**Action item**
Look over the entries below. Report how many lines hold the word "header", and only that.
##### Exercise data #####
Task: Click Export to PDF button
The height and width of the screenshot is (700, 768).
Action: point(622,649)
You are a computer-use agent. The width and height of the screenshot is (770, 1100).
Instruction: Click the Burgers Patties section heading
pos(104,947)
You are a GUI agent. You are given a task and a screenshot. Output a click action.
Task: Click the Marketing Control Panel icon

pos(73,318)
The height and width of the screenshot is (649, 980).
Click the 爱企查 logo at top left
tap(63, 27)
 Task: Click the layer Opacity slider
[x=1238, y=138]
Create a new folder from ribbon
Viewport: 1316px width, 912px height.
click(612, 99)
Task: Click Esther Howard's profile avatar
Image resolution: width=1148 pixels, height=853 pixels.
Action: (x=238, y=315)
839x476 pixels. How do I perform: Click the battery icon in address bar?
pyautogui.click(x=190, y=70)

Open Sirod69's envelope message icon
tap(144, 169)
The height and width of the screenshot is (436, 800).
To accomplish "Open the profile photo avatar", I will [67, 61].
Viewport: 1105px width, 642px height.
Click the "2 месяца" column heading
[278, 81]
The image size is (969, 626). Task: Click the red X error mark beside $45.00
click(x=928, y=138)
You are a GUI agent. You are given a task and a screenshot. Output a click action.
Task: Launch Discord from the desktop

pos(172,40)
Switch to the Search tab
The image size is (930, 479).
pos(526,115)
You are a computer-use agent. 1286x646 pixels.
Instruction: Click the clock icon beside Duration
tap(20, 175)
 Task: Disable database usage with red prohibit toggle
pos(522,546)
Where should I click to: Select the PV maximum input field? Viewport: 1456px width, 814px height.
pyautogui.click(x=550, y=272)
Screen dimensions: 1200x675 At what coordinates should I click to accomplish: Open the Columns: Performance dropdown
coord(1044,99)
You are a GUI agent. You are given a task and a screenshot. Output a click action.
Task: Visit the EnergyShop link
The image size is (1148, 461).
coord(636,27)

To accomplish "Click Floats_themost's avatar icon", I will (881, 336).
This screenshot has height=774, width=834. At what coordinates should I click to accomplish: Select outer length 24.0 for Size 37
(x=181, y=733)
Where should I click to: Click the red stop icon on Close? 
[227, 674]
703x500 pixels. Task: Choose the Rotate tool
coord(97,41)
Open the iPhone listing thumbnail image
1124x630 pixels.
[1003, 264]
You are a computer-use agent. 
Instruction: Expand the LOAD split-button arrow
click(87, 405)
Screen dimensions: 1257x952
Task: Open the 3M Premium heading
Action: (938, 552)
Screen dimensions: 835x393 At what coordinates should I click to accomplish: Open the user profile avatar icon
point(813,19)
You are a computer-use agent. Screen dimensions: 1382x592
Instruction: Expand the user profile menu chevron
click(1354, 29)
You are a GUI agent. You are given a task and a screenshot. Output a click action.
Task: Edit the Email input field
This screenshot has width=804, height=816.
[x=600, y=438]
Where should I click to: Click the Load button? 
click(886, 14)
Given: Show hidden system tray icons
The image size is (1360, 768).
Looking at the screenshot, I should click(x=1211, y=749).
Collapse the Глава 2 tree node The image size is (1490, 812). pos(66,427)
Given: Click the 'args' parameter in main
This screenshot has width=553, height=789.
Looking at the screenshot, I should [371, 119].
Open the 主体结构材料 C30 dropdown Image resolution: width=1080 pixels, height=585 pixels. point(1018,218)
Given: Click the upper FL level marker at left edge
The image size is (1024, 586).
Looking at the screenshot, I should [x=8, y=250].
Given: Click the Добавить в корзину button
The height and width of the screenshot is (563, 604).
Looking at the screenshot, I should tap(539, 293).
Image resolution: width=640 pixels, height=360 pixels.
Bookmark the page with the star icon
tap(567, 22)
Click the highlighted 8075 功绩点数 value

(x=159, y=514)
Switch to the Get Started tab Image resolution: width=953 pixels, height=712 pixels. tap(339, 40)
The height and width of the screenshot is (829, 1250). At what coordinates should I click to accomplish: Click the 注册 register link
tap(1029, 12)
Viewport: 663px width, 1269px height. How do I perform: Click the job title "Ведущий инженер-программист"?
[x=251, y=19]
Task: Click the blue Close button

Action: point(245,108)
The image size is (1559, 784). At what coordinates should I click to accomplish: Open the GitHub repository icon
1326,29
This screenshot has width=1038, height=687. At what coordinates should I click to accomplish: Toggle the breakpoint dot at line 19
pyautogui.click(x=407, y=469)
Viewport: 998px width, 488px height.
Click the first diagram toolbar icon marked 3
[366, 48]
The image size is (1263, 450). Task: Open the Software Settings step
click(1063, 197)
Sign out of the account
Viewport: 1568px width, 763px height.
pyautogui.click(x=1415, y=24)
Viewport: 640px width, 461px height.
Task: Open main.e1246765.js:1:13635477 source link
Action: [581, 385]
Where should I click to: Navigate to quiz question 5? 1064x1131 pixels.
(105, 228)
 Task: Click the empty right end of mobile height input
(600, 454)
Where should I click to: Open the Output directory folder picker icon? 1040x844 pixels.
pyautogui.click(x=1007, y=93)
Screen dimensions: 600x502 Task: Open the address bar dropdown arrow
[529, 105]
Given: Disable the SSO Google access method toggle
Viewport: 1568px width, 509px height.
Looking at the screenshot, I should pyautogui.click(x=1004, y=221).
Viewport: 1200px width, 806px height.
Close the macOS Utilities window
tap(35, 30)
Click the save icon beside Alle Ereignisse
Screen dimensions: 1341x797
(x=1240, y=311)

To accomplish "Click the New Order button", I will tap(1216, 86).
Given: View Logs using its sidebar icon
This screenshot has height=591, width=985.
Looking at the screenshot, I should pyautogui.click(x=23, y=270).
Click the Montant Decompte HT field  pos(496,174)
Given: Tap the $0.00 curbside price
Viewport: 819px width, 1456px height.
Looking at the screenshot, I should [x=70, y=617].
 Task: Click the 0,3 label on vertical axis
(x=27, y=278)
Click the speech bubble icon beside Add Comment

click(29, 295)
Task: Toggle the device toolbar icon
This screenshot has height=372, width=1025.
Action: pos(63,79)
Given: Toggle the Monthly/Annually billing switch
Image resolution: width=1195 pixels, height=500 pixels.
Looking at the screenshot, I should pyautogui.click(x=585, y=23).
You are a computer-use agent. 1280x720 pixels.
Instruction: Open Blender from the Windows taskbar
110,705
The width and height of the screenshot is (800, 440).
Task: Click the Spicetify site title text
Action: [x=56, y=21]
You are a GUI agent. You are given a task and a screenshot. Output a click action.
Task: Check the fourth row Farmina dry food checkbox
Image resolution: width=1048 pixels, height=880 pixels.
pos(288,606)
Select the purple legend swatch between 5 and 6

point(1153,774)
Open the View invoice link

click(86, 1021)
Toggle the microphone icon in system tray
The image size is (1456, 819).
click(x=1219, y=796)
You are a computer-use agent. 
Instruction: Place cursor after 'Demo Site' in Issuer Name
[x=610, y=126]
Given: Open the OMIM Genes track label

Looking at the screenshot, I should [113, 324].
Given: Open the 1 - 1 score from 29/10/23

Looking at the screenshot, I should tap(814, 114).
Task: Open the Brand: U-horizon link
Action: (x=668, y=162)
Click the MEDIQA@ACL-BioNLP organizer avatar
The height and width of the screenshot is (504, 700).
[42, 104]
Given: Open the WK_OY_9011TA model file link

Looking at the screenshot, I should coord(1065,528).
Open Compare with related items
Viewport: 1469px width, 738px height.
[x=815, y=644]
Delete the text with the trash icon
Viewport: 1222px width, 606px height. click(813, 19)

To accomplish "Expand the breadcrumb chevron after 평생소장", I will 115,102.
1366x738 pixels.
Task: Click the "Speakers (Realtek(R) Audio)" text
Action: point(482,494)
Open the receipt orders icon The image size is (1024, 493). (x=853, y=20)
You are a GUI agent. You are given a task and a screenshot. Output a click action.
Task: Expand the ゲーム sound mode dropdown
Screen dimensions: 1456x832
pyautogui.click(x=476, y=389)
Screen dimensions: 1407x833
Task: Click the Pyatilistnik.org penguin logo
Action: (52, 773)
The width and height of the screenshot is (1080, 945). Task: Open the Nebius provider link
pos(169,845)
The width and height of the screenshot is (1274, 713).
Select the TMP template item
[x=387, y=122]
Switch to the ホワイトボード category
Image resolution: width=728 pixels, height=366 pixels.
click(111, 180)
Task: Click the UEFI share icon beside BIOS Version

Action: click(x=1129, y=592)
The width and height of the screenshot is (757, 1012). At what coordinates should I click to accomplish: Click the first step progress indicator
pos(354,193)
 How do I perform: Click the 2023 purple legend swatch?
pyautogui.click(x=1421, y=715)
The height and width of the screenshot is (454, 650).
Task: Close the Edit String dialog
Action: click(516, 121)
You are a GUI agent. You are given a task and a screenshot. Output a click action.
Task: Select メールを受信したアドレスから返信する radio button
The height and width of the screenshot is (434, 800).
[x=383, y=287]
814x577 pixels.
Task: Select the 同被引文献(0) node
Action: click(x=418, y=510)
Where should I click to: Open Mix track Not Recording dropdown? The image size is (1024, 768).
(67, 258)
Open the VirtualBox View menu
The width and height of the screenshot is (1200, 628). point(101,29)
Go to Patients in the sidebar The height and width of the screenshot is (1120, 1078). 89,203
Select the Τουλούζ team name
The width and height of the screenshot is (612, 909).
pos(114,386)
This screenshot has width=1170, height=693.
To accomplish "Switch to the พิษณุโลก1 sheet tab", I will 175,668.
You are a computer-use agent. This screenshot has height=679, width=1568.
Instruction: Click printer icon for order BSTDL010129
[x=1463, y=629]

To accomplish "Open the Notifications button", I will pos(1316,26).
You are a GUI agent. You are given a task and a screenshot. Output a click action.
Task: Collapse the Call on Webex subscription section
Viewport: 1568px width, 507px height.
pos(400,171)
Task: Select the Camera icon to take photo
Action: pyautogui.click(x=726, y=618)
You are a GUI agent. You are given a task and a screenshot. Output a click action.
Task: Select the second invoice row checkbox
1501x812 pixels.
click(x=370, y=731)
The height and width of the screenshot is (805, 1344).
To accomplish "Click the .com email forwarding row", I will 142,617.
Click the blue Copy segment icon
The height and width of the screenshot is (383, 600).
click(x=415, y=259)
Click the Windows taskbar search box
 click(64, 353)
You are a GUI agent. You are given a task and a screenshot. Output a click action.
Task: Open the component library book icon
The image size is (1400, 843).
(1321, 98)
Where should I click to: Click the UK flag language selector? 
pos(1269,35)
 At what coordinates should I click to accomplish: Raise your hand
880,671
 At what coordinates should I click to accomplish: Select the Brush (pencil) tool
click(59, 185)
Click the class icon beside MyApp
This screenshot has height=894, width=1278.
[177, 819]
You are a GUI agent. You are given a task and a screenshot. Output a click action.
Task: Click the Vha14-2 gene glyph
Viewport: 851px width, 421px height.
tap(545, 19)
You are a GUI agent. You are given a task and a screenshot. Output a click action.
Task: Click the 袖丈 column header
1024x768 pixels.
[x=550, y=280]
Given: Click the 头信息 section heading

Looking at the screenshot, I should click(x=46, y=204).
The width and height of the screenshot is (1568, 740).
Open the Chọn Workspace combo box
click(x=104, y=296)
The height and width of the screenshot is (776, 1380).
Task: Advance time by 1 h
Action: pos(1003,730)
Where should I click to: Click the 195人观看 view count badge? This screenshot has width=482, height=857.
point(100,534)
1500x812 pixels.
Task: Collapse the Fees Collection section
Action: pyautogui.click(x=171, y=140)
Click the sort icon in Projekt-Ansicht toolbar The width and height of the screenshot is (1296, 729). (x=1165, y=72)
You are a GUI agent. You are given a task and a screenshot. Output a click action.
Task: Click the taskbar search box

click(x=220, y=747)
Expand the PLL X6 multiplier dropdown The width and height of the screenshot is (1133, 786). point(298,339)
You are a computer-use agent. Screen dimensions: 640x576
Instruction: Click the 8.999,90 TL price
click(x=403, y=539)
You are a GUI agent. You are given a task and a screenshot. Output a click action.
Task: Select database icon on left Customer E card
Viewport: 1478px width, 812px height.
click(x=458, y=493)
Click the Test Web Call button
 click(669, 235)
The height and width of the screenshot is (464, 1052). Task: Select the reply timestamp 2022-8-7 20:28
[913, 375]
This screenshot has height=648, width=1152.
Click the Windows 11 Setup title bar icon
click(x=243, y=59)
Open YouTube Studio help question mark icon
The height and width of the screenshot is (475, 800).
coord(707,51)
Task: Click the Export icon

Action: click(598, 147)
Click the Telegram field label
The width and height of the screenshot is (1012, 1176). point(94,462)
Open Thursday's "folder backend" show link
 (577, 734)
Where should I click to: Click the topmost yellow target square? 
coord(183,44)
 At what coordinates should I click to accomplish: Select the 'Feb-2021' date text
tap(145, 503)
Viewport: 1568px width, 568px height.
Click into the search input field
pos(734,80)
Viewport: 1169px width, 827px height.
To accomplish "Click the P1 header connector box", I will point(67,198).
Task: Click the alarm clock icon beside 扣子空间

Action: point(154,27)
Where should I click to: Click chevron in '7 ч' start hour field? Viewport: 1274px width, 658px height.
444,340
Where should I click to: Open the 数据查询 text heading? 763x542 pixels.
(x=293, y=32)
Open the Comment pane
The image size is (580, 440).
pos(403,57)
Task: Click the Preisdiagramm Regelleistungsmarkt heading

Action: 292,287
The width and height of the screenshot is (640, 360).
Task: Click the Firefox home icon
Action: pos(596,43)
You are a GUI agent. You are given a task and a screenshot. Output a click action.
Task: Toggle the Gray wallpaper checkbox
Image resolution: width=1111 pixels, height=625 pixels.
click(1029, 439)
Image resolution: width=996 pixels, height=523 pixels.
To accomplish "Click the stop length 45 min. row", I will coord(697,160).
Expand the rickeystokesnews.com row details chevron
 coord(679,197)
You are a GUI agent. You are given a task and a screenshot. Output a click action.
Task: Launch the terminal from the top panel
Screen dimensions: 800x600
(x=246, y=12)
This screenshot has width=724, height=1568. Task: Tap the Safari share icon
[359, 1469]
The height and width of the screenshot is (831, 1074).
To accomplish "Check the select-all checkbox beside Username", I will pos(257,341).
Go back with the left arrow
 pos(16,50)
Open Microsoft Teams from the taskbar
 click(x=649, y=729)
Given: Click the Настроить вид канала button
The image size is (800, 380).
#####
**Written response**
2